▶ [BEREITGESTELLTER AUSZUG]
.....

Zwei verletzte Personen mussten behandelt werden. Die gute Nachricht: Offensichtlich haben die Sicherheitsvorkehrungen in der vierten - der neuesten und modernsten - Elbtunnelröhre uneingeschränkt gegriffen. Gemessen an Ort und Umfang des Feuers - Schreckensszenen auch für erfahrene Feuerwehrleute - blieb das Ausmaß der Schäden relativ gering. Die schlechte Nachricht: Der Verkehr brach infolge des Brandes in der gesamten Innenstadt und auf den Autobahnen komplett zusammen. Bis zum Abend ging es flächendeckend nur im Schritttempo voran.

.....

▶ [AUFGABE A]
Ermitteln Sie jede Zeile der Datensätze, die das Wort „button“ enthält, und schreiben Sie diese Zeilen vollständig ab. Groß- und Kleinschreibung ist dabei zu beachten.
Der Auszug und die Datensätze sind voneinander unabhängiges Material.

▶ [DATEN DIESER ÜBUNG]
.....

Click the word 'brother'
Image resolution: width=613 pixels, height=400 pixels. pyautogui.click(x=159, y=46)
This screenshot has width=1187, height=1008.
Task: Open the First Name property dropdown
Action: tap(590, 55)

.....

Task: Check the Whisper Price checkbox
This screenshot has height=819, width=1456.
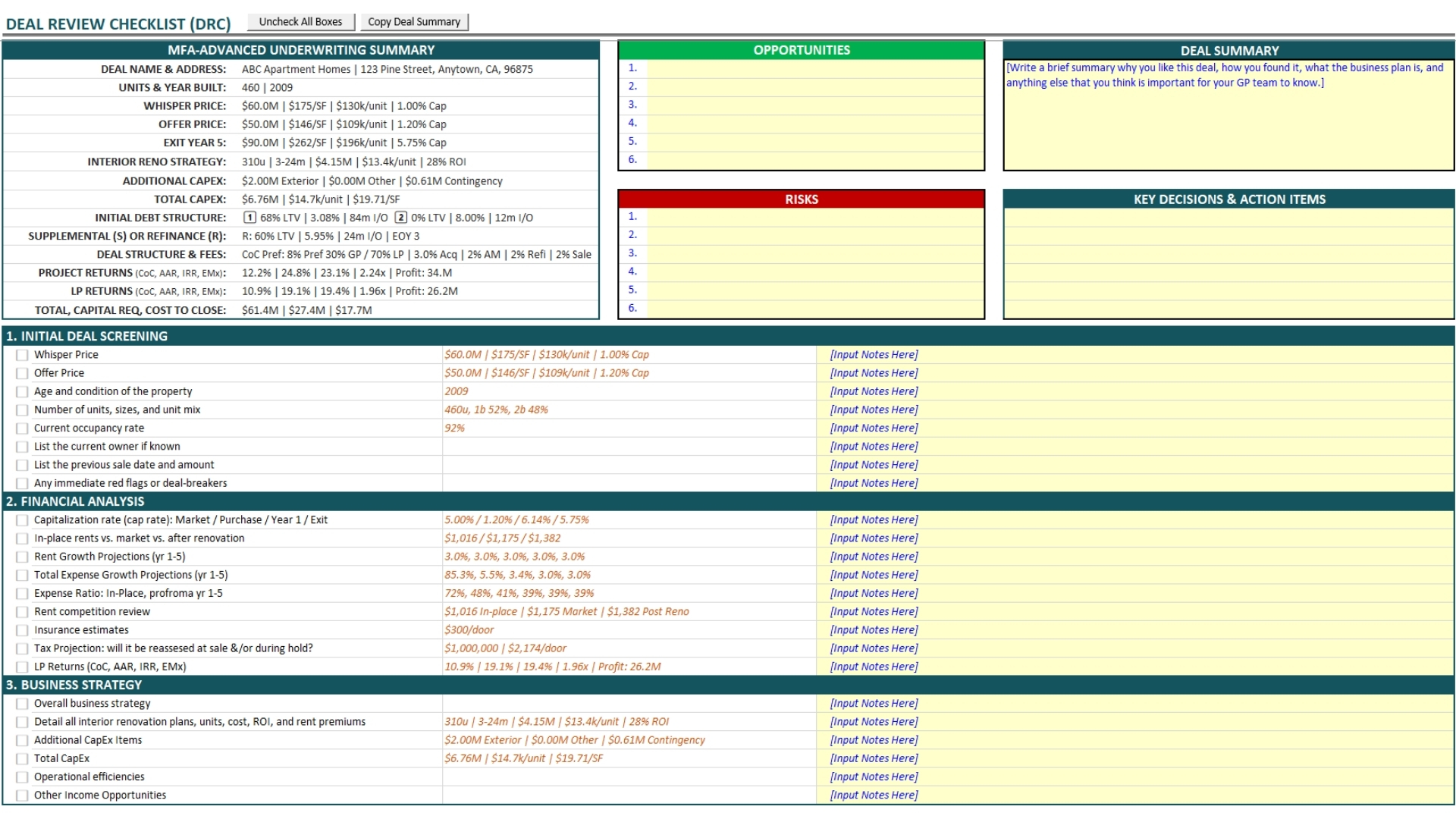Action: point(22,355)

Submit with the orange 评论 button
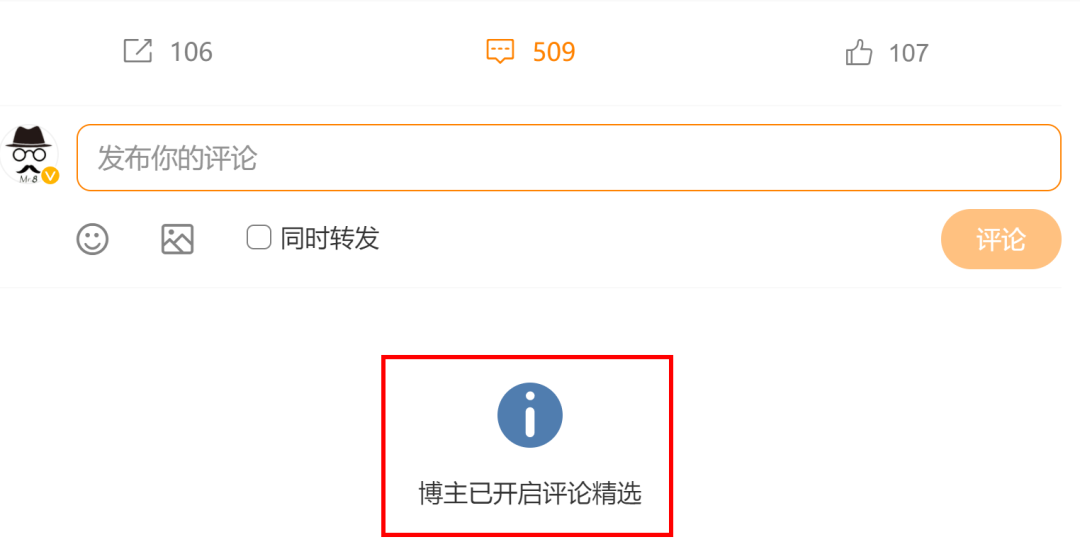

.....

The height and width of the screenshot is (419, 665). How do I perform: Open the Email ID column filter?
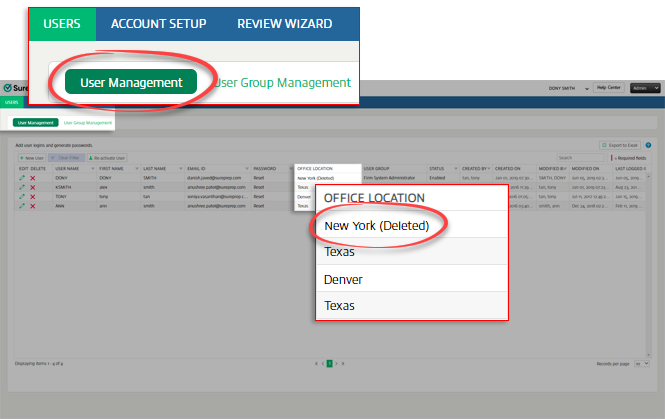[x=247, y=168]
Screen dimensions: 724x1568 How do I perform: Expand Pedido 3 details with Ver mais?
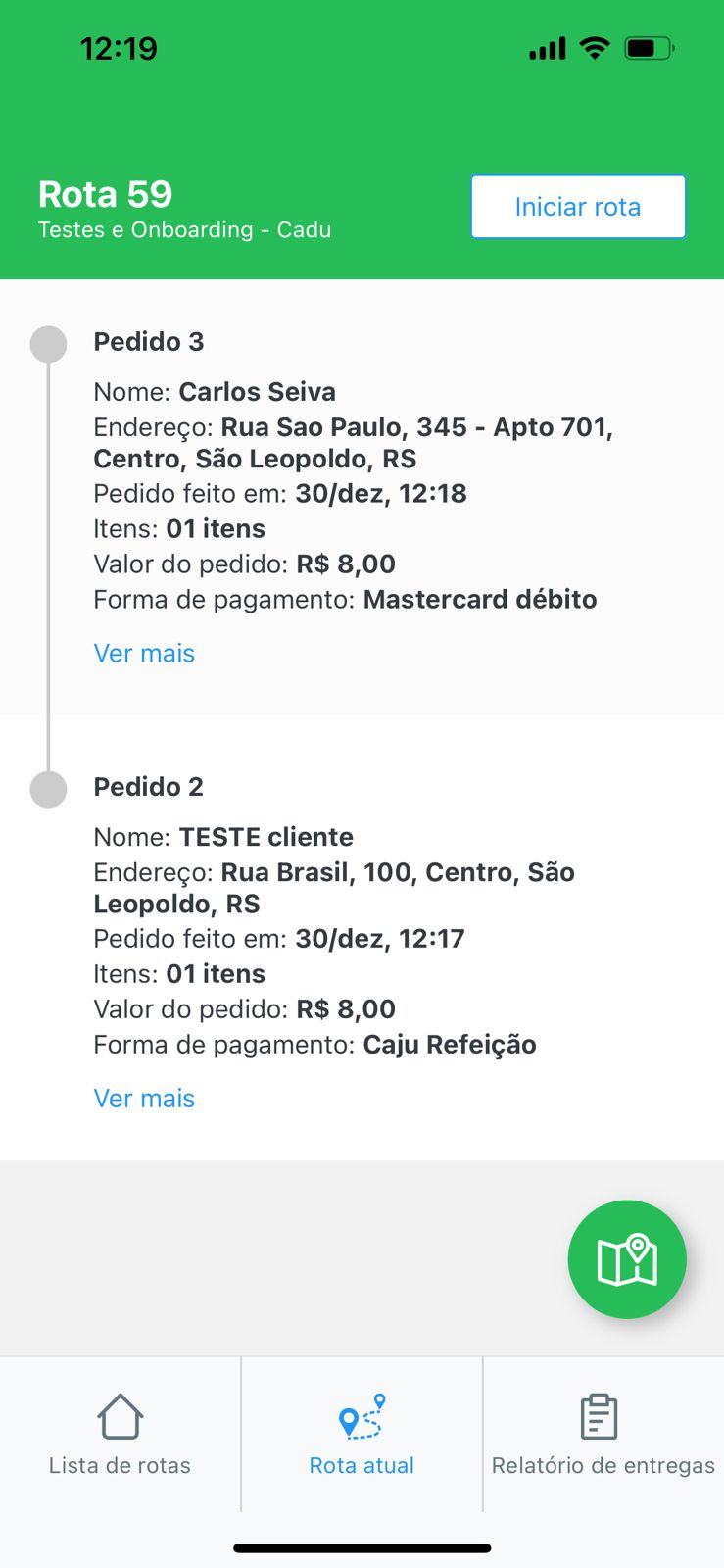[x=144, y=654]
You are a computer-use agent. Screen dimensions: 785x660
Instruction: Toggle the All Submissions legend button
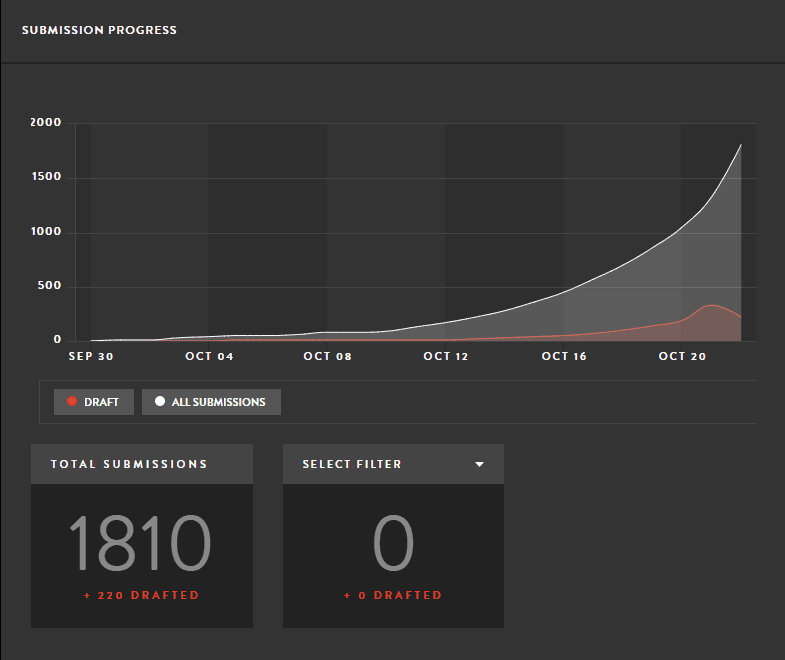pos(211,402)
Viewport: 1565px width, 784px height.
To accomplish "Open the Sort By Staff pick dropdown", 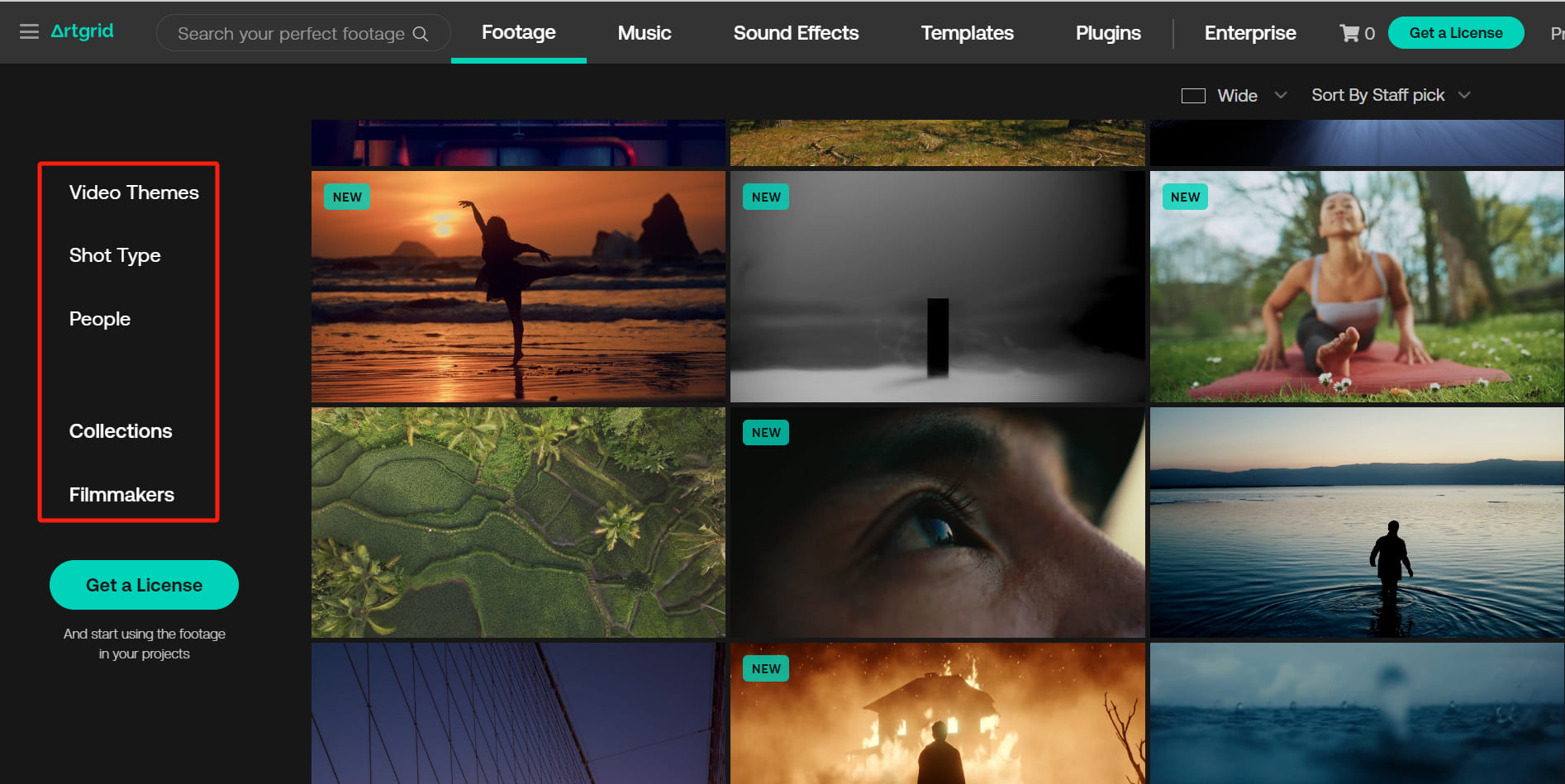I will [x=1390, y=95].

.....

▶ [AUFGABE B]
Beantworten Sie anhand des Auszugs über den Brand im Elbtunnel diese Fragen:
(i) Wie viele verletzte Personen mussten behandelt werden?
(ii) In welcher Elbtunnelröhre haben die Sicherheitsvorkehrungen gegriffen?
(iii) Bis wann ging es flächendeckend nur im Schritttempo voran?

▶ [LÖSUNG A]
Submit with the orange 评论 button
Instruction: Toggle the All Submissions legend button

▶ [LÖSUNG B]
(i) Zwei.
(ii) In der vierten, der neuesten und modernsten Röhre.
(iii) Bis zum Abend.